In this exercise, return only the lines that run from the line with "Task: Toggle the UVW Mapping lightbulb on/off" to the end of the entries below, both included. Pictures are not copied.
(RECORDS PROVIDED)
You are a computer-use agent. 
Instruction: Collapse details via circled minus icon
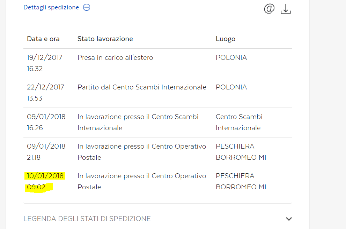(87, 7)
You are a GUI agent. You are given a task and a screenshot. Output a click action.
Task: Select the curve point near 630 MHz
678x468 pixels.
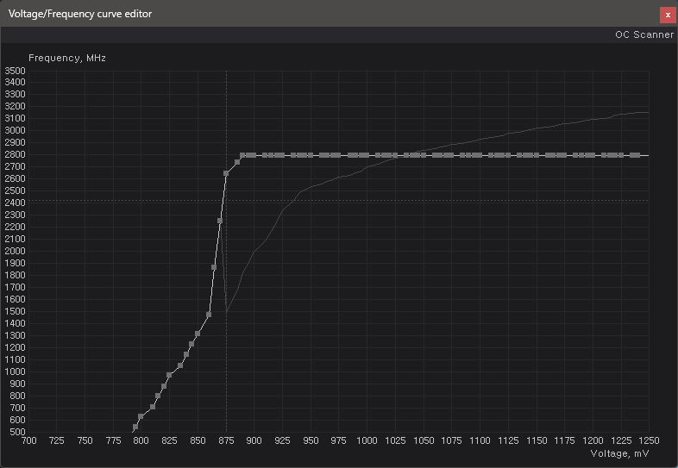click(x=141, y=416)
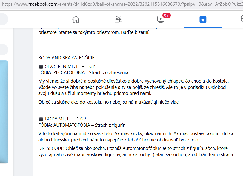Click the gray rounded item in left sidebar
Viewport: 243px width, 176px height.
pos(4,50)
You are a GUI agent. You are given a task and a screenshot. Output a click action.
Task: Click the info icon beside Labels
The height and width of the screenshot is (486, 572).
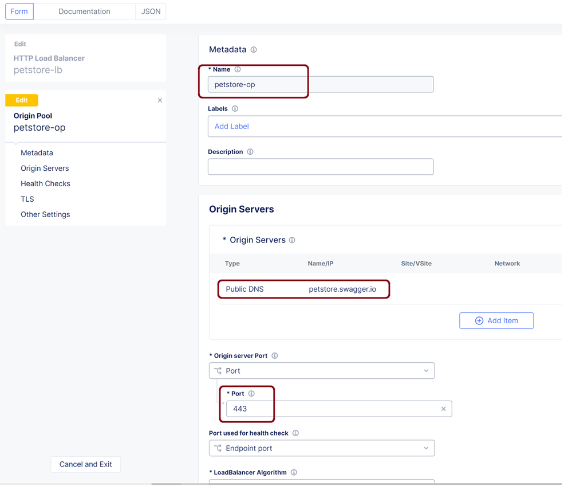[235, 108]
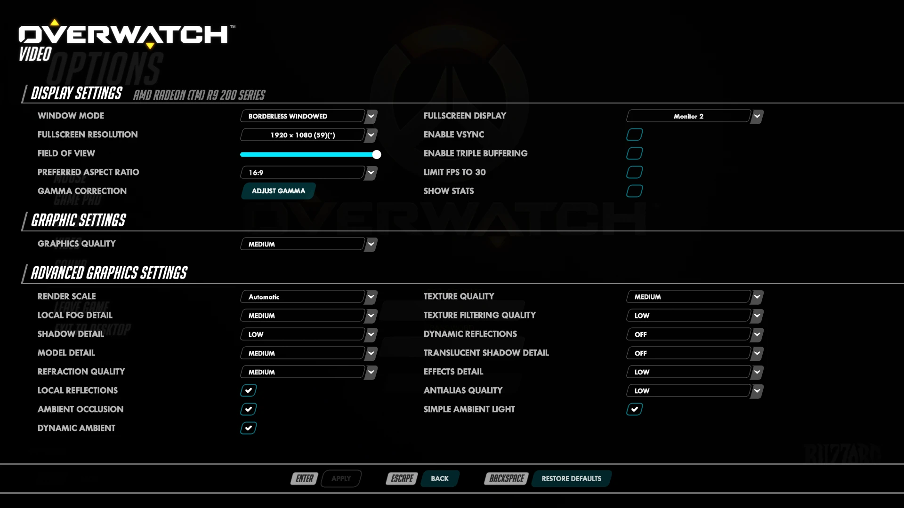
Task: Click the dropdown arrow for Fullscreen Resolution
Action: (x=371, y=135)
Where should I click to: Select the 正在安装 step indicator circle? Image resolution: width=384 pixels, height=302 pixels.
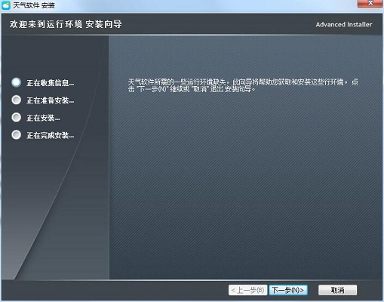click(x=17, y=117)
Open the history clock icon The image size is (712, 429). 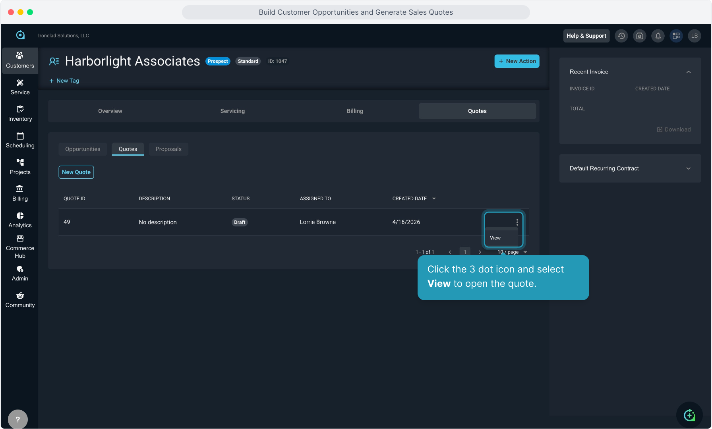tap(621, 36)
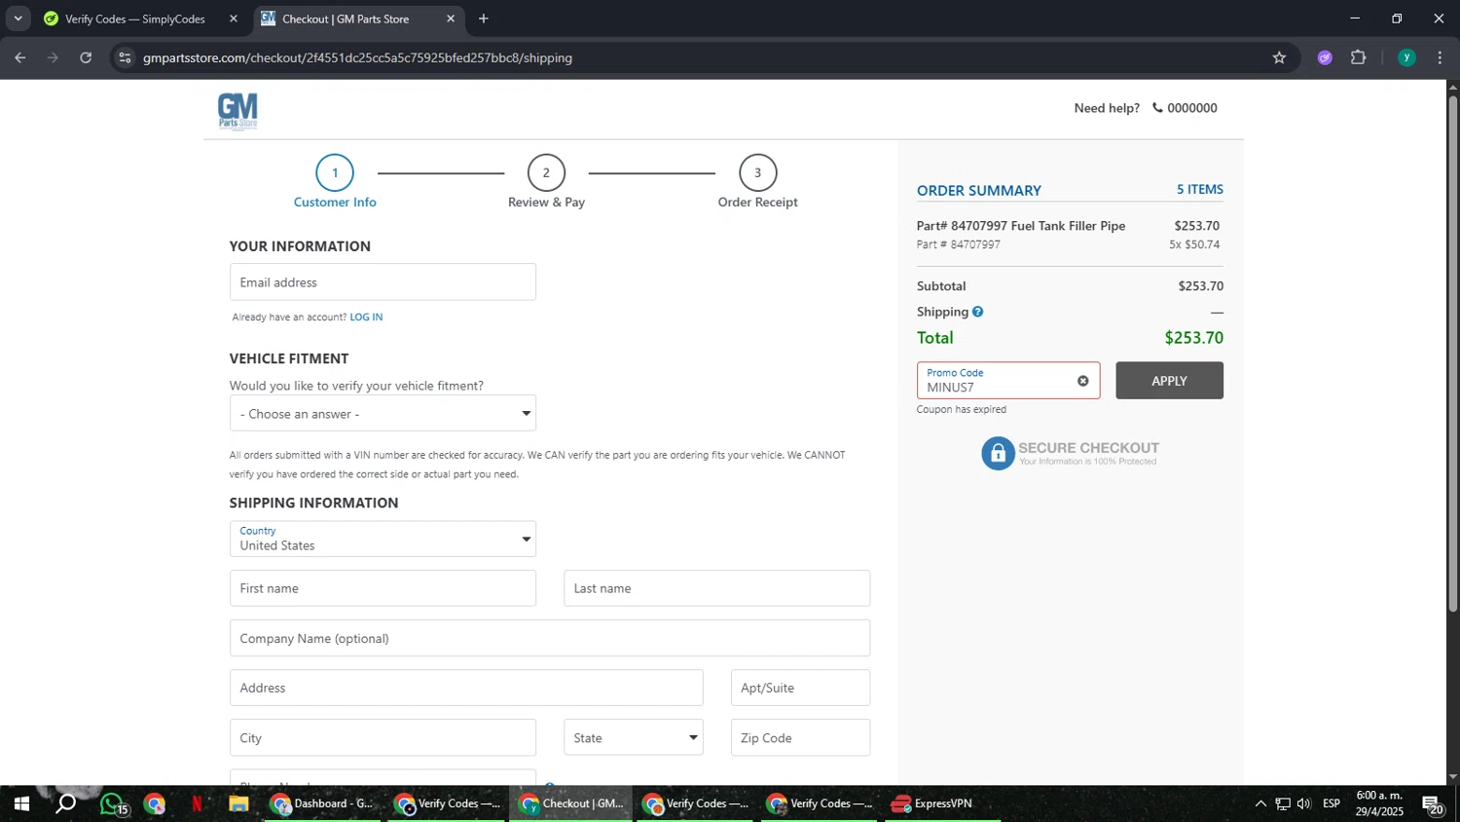Open the Country dropdown

coord(383,539)
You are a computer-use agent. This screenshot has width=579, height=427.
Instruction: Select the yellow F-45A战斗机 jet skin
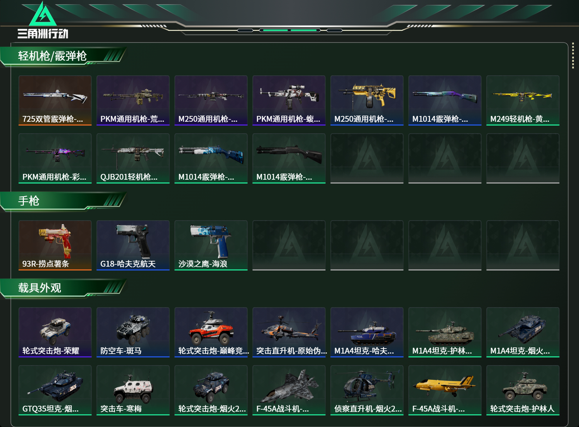445,390
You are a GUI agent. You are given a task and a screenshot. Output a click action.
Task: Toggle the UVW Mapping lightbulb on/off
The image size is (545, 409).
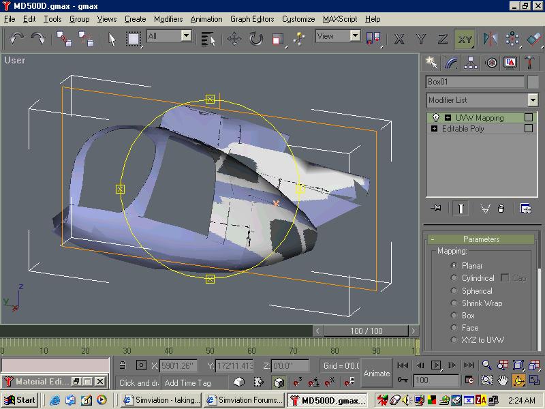point(436,118)
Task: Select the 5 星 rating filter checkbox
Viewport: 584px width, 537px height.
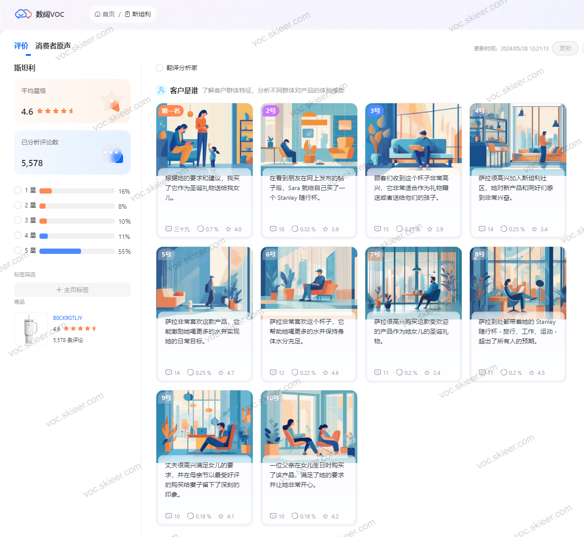Action: coord(18,250)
(End RECORDS PROVIDED)
# EXERCISE OUTPUT:
Task: Toggle the UVW Mapping lightbulb on/off
The image size is (545, 409).
point(436,118)
Task: Select the 5 星 rating filter checkbox
Viewport: 584px width, 537px height.
Action: coord(18,250)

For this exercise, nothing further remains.